* Task goal
Answer these questions from the text about Cico of Ternate:
(a) Of which village was Cico originally chief?
(b) Where was Bikusigara a seafarer from?
(c) What did Guna find when he went out to tap a sugar palm?

* Provided passage
========================================================================
King of Ternate
- Reign: 1257?–1277?
- Predecessor: New creation
- Successor: Poit
- Religion: Ancestral beliefs

= Cico of Ternate =

According to historical tradition, Cico was the first king (Kolano) of Ternate in Maluku Islands, Indonesia. His regnal years are given as 1257–1277. Being originally chief of Sampalu village by the coast, he was acknowledged as ruler by the other village leaders in Ternate, starting a dynasty that is still in existence. There are however, several versions of the foundation story, some of which say that Mashur-ma-lamo (Jawi: ), son of the Arab immigrant Jafar Sadik, was the first king.

==Valentijn's account==

When the Portuguese established their presence in Maluku in the 16th century, they heard a story about the origins of the Malukan kings. The story goes that Bikusigara (who was a seafarer from Bacan), found four mystical snake eggs among the rocks on an island. He brought them back home, and after a few days three boys and a girl were born from them. As the boys grew up, they became kings of Bacan, the Papuan Islands, and Buton-Banggai, while the girl married the king of Loloda. From them, all the kings of Maluku Islands descended.

A more elaborate story is found in the work of François Valentijn, Oud en Nieuw Oost-Indien (1724). In the mid-13th century a number of migrant groups from Halmahera settled in Ternate to escape the covetous rule by the King of Jailolo. The earliest settlement was Tobona at the top of the volcanic mountain which was headed by a chief called Guna. When going out to tap a sugar palm to make tuak he found a golden mortar and pestle which he brought back to the village. The objects evoked so much curiosity from people that Guna decided to give them away. He thus handed the mortar and pestle to Momole Matiti of the Foramadiahi village, halfway down the mountain. As Momole Matiti also soon found himself disturbed by uninvited curious persons, he in turn gave the objects to Cico, the leader of Sampalu village by the coast. Cico was able to handle all the attention he received, and his status among the village leaders grew. Finally he was asked to become the ruler of Ternate with the title Kolano. This happened about 1257.
========================================================================
* Collected data
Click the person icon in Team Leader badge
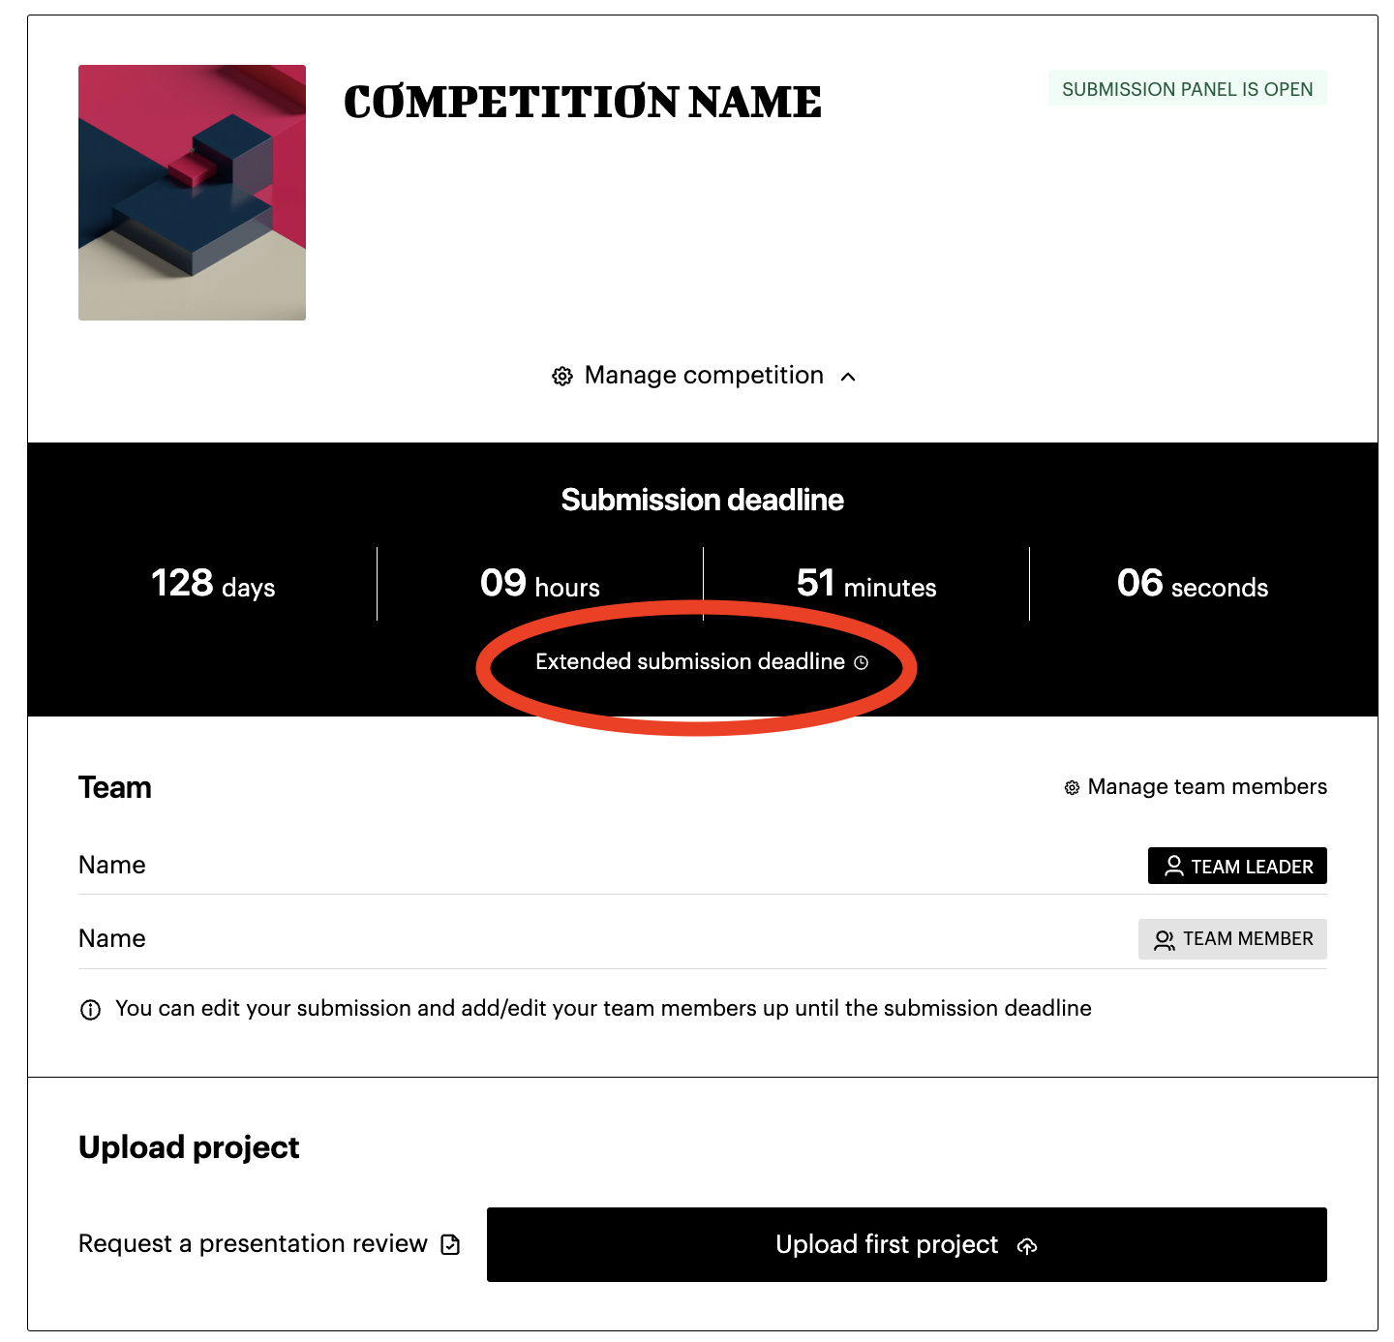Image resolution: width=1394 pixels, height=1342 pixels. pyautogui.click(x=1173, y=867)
========================================================================
* Solution below
(a) Sampalu
(b) Bacan
(c) A golden mortar and pestle